The Trust is putting in place a new Investment Policy and Guidelines document to guide such future transactions. The document contains stricter and more rigorous processes. In this regard, any change in project scope at any joint venture company level that causes a change in the project’s financials as approved should be referred back to the SSNIT Board for consideration before implementation.

• The SSNIT Board has also directed that, in future, SSNIT shall not enter into any joint venture agreement where a partner in the JV will be the contractor for the project the JV is to undertake.

• A value-for-money audit of the entire project has been commissioned. The draft report has been received and is currently being studied. Recommendations from the report would also guide the Trust on the way forward.”

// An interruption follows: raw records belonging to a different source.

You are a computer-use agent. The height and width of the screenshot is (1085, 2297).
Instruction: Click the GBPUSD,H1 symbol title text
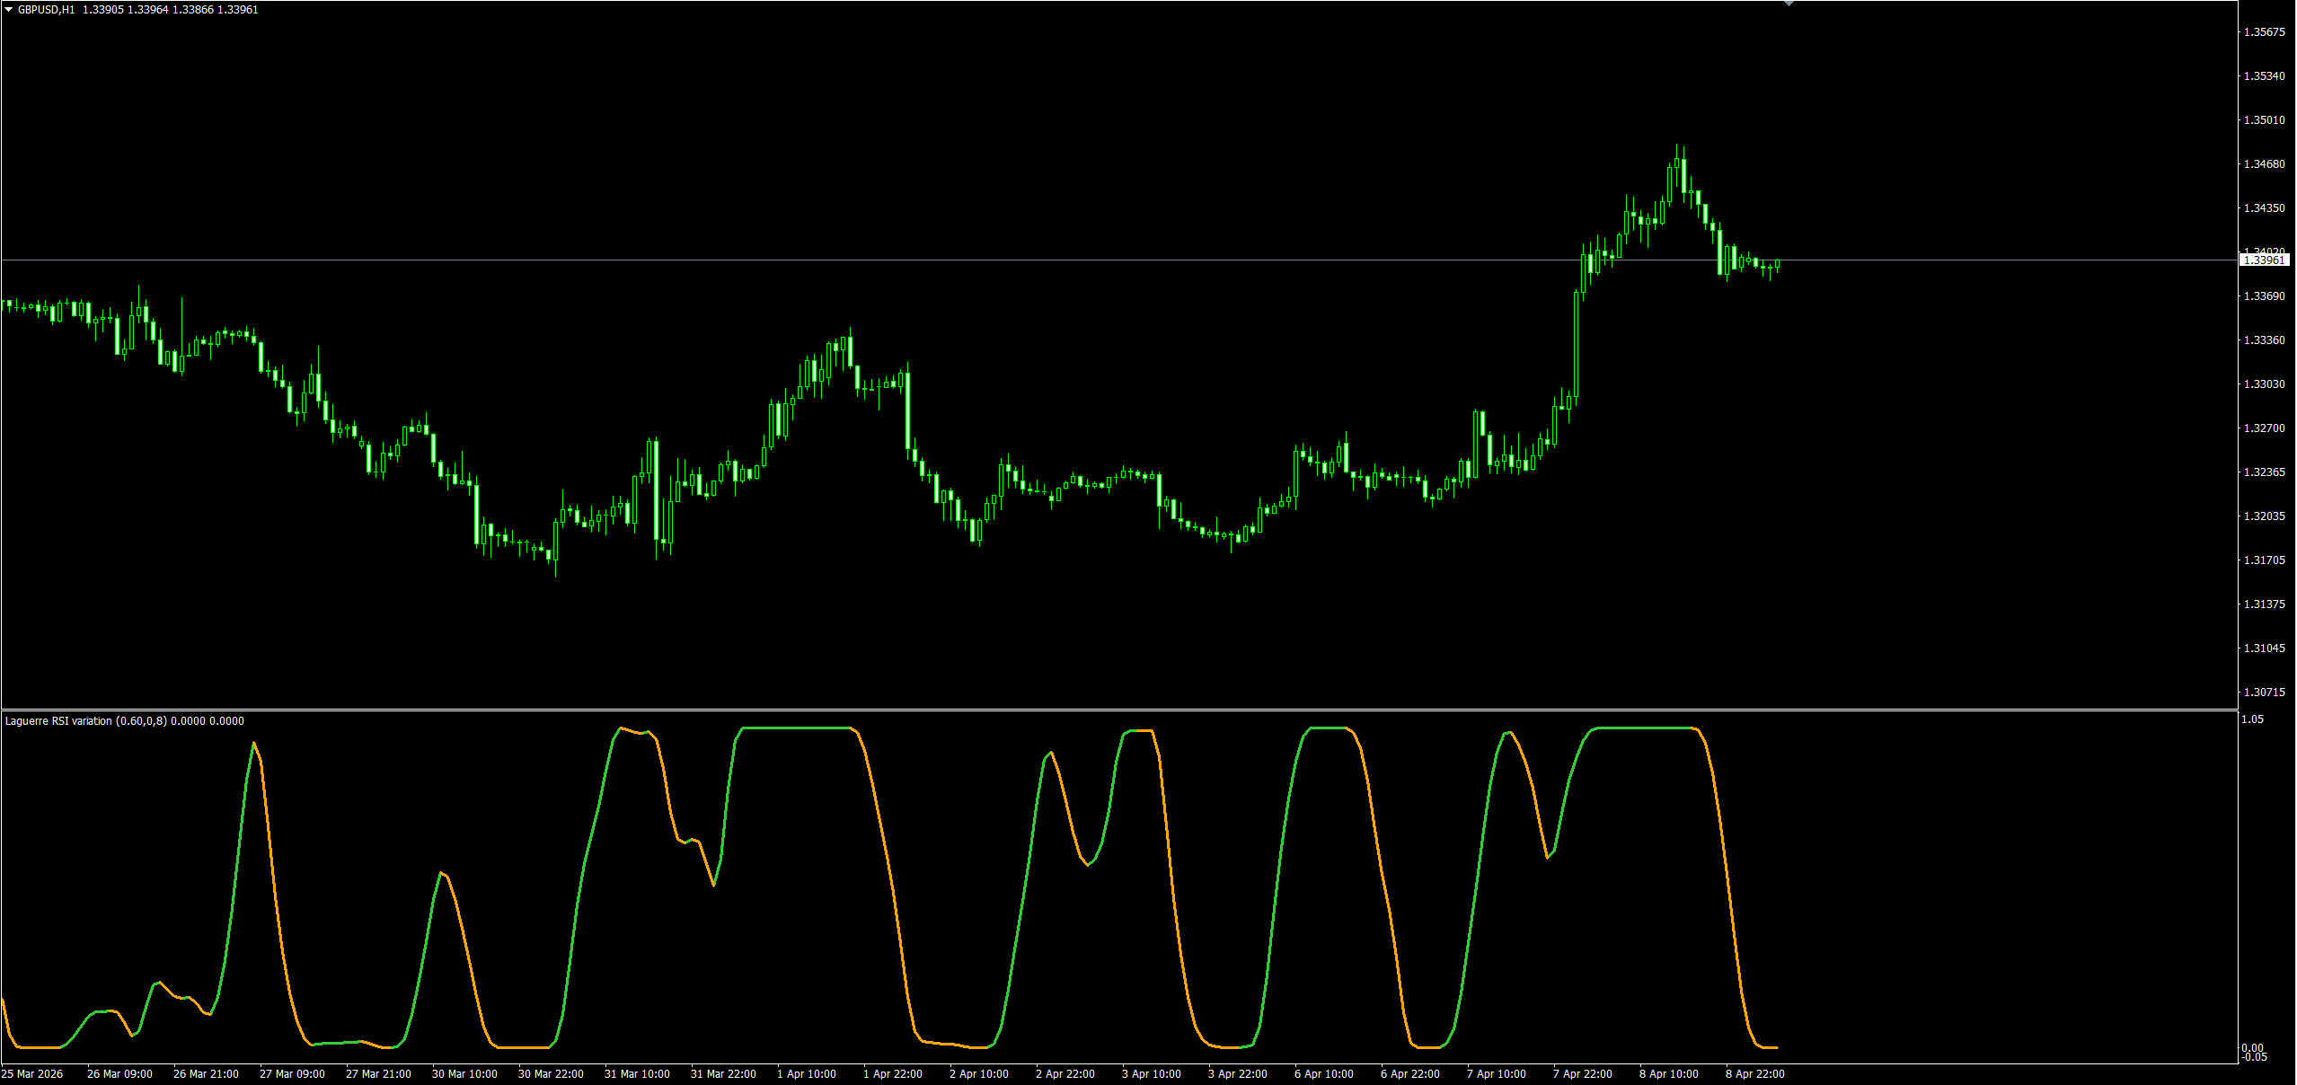pos(47,10)
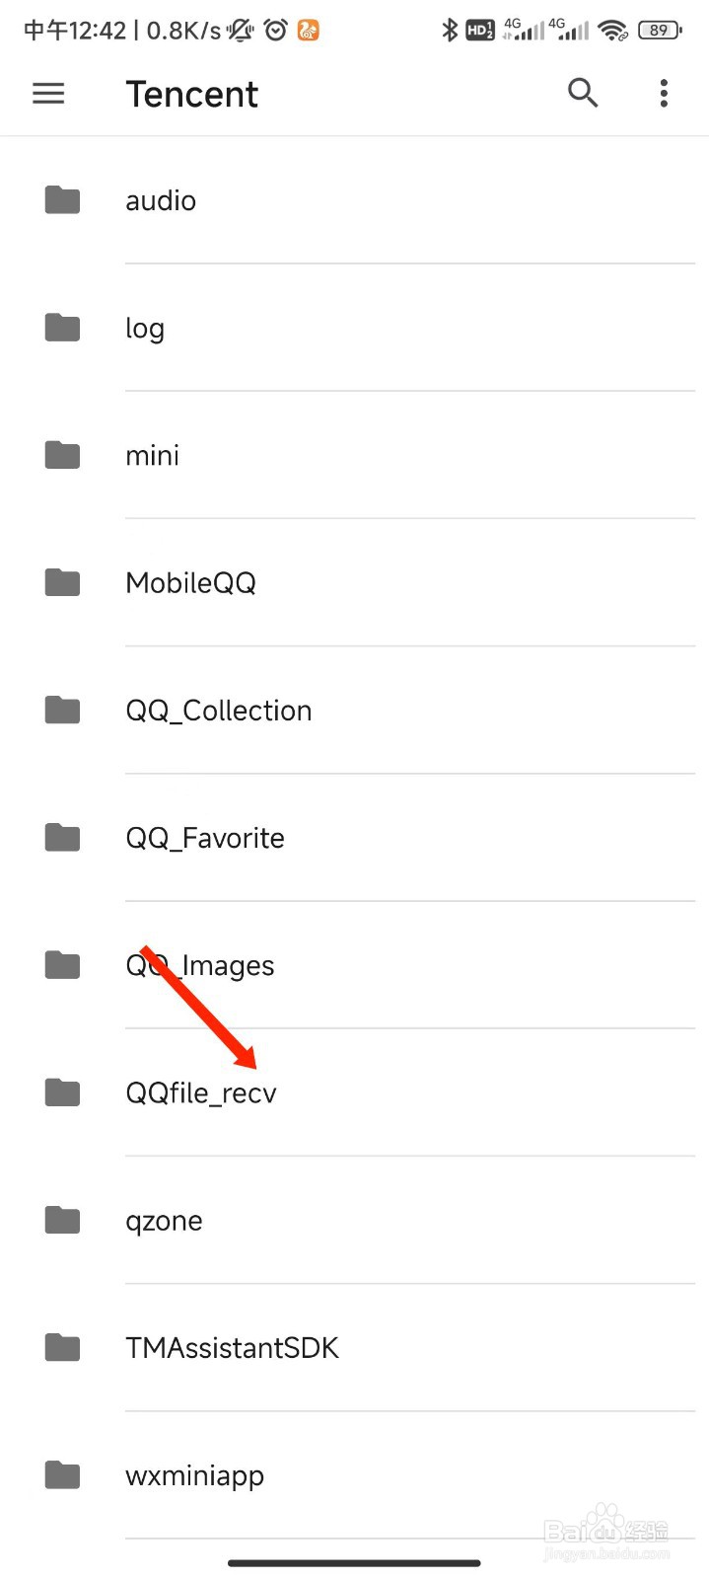Screen dimensions: 709x1579
Task: Tap the folder icon beside wxminiapp
Action: 62,1475
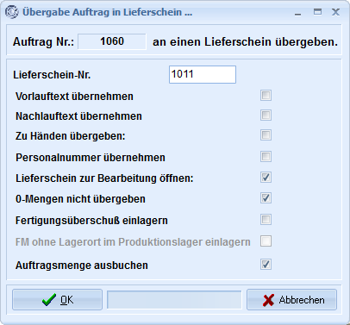The height and width of the screenshot is (325, 350).
Task: Click the application logo icon in title bar
Action: pos(12,12)
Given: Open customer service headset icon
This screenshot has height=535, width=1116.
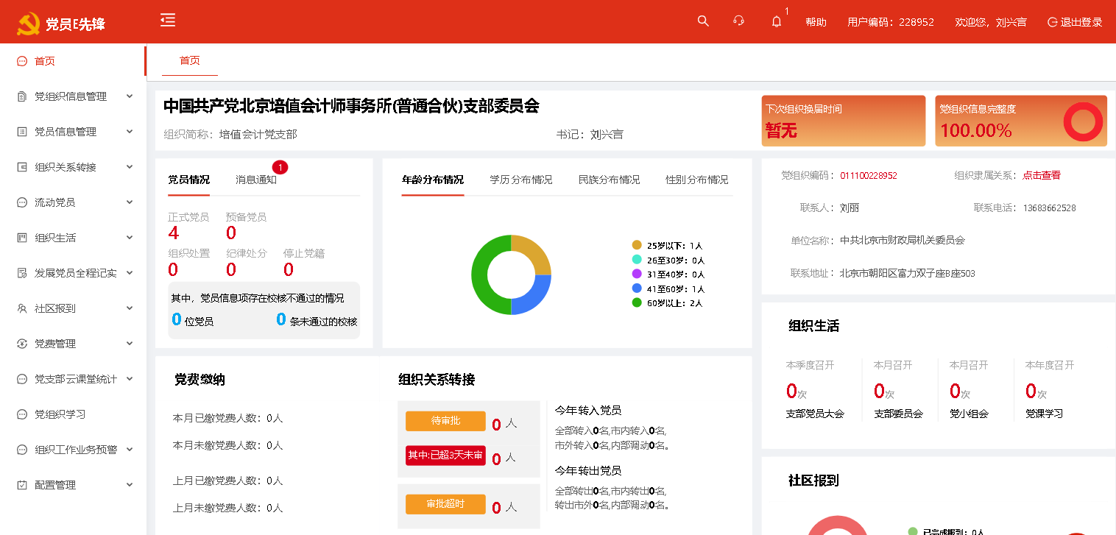Looking at the screenshot, I should pos(739,21).
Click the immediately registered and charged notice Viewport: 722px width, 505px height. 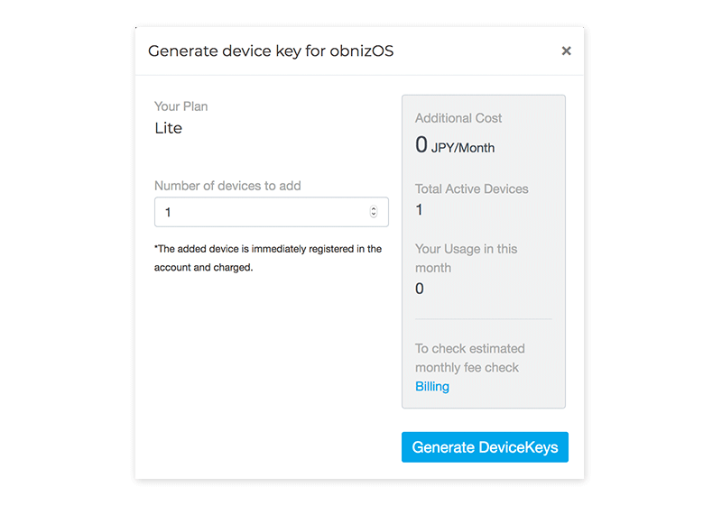click(268, 258)
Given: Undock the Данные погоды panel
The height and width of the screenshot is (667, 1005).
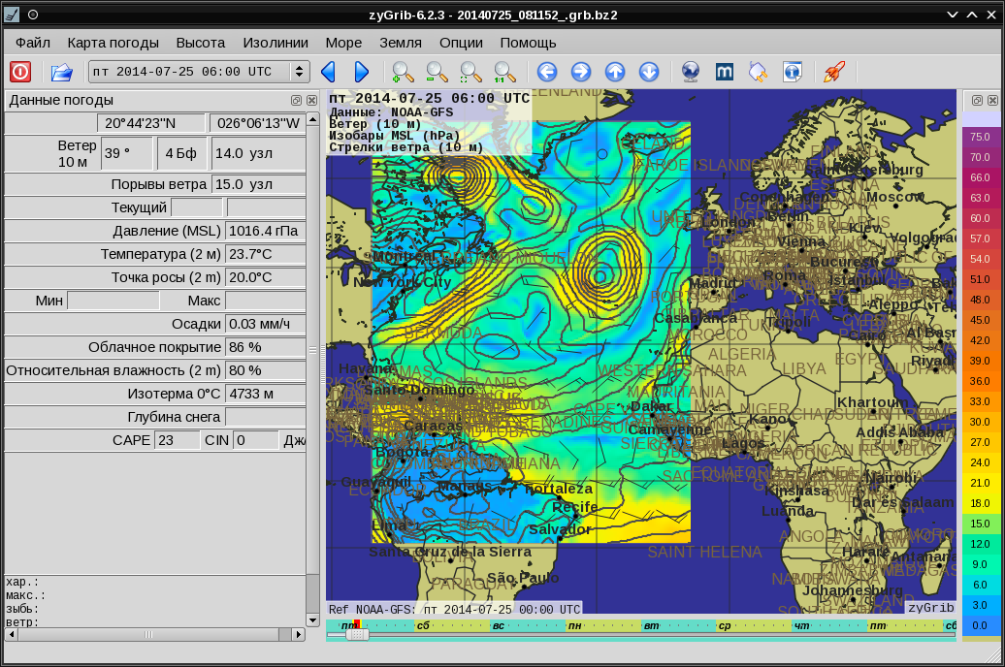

iii. CENIT ENERGY LIMITED (CEL) Effective due diligence not carried out 2735. “The investment in CEL was undertaken when the country had a huge power crisis with insufficient generation capacity. The loan to CEL was part of the capital structure during SSNIT’s initial investment in the company, which was duly evaluated. The capital structure was to ensure that, SSNIT would be able to recoup a greater proportion of its investment early rather than being locked in the equity of the company. (Page 875)

2736. Since then, a lot more power plants with relatively ‘cheaper’ tariffs have been built which have increased the country’s generation capacity and made CEL uncompetitive. CEL has therefore fallen down the pecking order for dispatch by the national grid.

• SSNIT negotiated with the government and swapped part of the ECG debt owed CEL for ESLA Bonds. CEL has pledged its outstanding US$100 million ESLA bonds to SSNIT. In addition, CEL plans to add any other bonds that Government would issue for the company’s outstanding indebtedness to SSNIT. Interest on the ESLA bonds currently held by CEL has, therefore, started financing repayments of the outstanding debt.

• CEL is in discussions to enter a gas purchase agreement to begin operations in order to improve the finances of the company and be able to settle any outstanding debt due SSNIT.”


Effective due diligence not carried out Loan 1 2737. “This was due to judgment debt against ISTC in favour of the creditor SVANI Limited. ISTC which is 80% owned by SSNIT was not in a position to pay the debt so SSNIT stepped in to settle the debt on the company's behalf.

Loan 2 2738. This was also due to judgment debt against ISTC in favour of the creditor National Investment Bank (NIB). ISTC which is 80% owned by SSNIT was not in a position to pay on their own, and the bank was going to auction the assets of ISTC to recover their loan.